I would use a sub-query to get the values of the function into the result, and then the ROW_NUMBER ranking function, like so:

select
    ROW_NUMBER() over (order by t.cnt desc) as RowId, t.*
from
    (
        SELECT
            h.A, hrl.B, dbo.f_GetCount(hrl.A,h.B) as cnt
        FROM
            dbo.hrl
                INNER JOIN dbo.h on h.C = hrl.C
        WHERE 
            (@A IS NULL OR h.A like '%' + @A + '%') AND 
            (@B IS NULL OR hrl.B = @B)
        GROUP BY
            hrl.B, h.A
    ) as t
order by
    1

If you wanted only a certain section of results (say, for paging), then you would need another subquery, and then filter on the row number:

select
    t.*
from
    (
        select
            ROW_NUMBER() over (order by t.cnt desc) as RowId, t.*
        from
            (
                SELECT
                    h.A, hrl.B, dbo.f_GetCount(hrl.A,h.B) as cnt
                FROM
                    dbo.hrl
                        INNER JOIN dbo.h on h.C = hrl.C
                WHERE 
                    (@A IS NULL OR h.A like '%' + @A + '%') AND 
                    (@B IS NULL OR hrl.B = @B)
                GROUP BY
                    hrl.B, h.A
            ) as t
    ) as t
where
    t.RowId between 1 and 10
order by
    t.RowId

Note that in this query, you could put ROW_NUMBER anywhere in the select list, since you are no longer reliant on using the "order by 1" syntax for the order by statement.

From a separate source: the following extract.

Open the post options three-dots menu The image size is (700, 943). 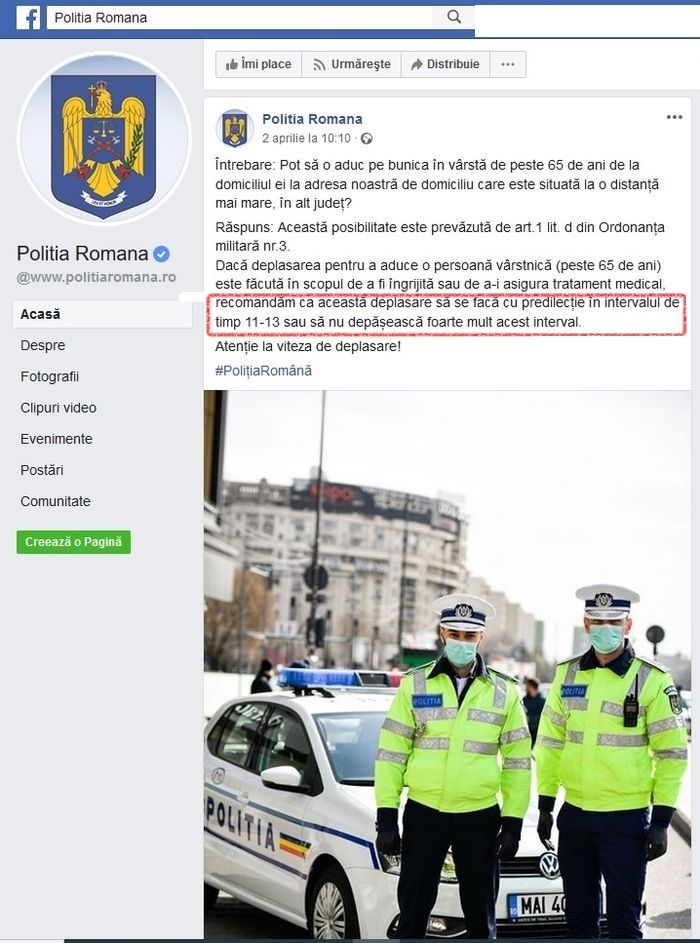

There is a subtle issue here when calling this query multiple times. It is not guaranteed that the order in which the records are returned are going to be consistent if the number of items in each group is not unique. In order to address this, you have to change the ROW_NUMBER function to order on the fields that make up the group in the count.

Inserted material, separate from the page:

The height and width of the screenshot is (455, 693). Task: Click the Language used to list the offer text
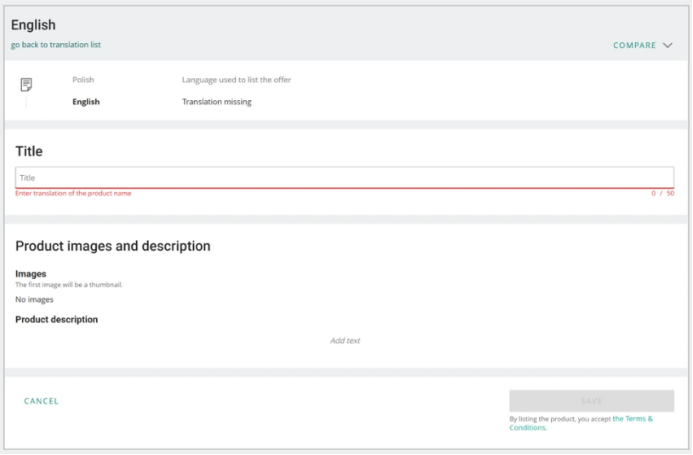236,79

In this case, it would be A and B, resulting in:

select
    t.*
from
    (
        select
            ROW_NUMBER() over (order by t.cnt desc, t.A, t.B) as RowId, t.*
        from
            (
                SELECT
                    h.A, hrl.B, dbo.f_GetCount(hrl.A,h.B) as cnt
                FROM
                    dbo.hrl
                        INNER JOIN dbo.h on h.C = hrl.C
                WHERE 
                    (@A IS NULL OR h.A like '%' + @A + '%') AND 
                    (@B IS NULL OR hrl.B = @B)
                GROUP BY
                    hrl.B, h.A
            ) as t
    ) as t
where
    t.RowId between 1 and 10
order by
    t.RowId

This ends up ordering the results consistently between calls when the count of the items between groups is not unique (assuming the same set of data).

casperOne
why the order by 1?
Xaisoft
So far, yours has worked, but I am still curious about the order by 1 and if I wanted to return rows 1 thru 10, where would I put the where clause?
Xaisoft
@Xiasoft: To order by the first field. It is possible that you will have counts that are the same. In order to get around that, you have to put more order fields in the over (order by...) section. This will affect the row_number, which is the only thing you should order on (hence the 1).
casperOne
So 1 is short t-sql syntax for basically saying order by RowId
Xaisoft
No, it's a shortcut for saying "order by first field in the SELECT list"
Quassnoi
Ok, in this case, isn't the first field, RowId?
Xaisoft
Why are you performing a subselect here...?
Adam Robinson
And unless I've missed something fundamental (entirely possible), "order by 1" is a meaningless statement. It's going to order by a constant value of 1 for every row, meaning that it will not perform any ordering at all.
Adam Robinson
i thought ordering by column index was an obsolete practice...
Sung Meister
@Adam: It is a valid syntax in SQL Server. It means ordering by the column index.
Sung Meister
@Adam Robinson: Subselect is to prevent the function from possibly being called twice, since you would have to put it in the ranking function and on it's own. It's true the optimizer might only make the call once, but that's more of an implementation detail that should not be relied on.
casperOne
@Adam Robinson: You are incorrect about the order by. The "order by 1" as Quassnoi indicates means order by the first field in the SELECT list, in this case, the RowId, but I don't believe I can reference RowId in the order by, since it is a calculated value (I could be wrong here).
casperOne
Caspers procedure works so far, but I am even more confused now.
Xaisoft
I stand corrected, it does indeed to that. Still seems like a rather obtuse practice.
Adam Robinson
@Xaisoft: ROWID is a reserved word in Oracle. For an Oracle user "order by ROWID" means "keep implicit order" as the rows are returned in ROWID order from table scans. This confused me when I answered. In your case, yes, ORDER BY 1 and ORDER BY RowID are synonyms.
Quassnoi
@Xaisoft: See my updated post for how to filter based on the result of ROW_NUMBER.
casperOne
Casper, I added your changes, but it takes a while to return 10 records. Without the where clause, it actually runs faster when returning 137 records.
Xaisoft
@Xiasoft: When using the ROW_NUMBER ranking function, it requires a full processing of the items in the table, since they have to be ordered. You might want to consider using temp tables and indexes on those tables if you have a large set of data you need to order like this.
casperOne
ah, i was afraid of that, i thought temp ROW_NUMBER was gonna help the user get away from temp tables as noted in this post:http://www.davidhayden.com/blog/dave/archive/2005/12/30/2652.aspx
Xaisoft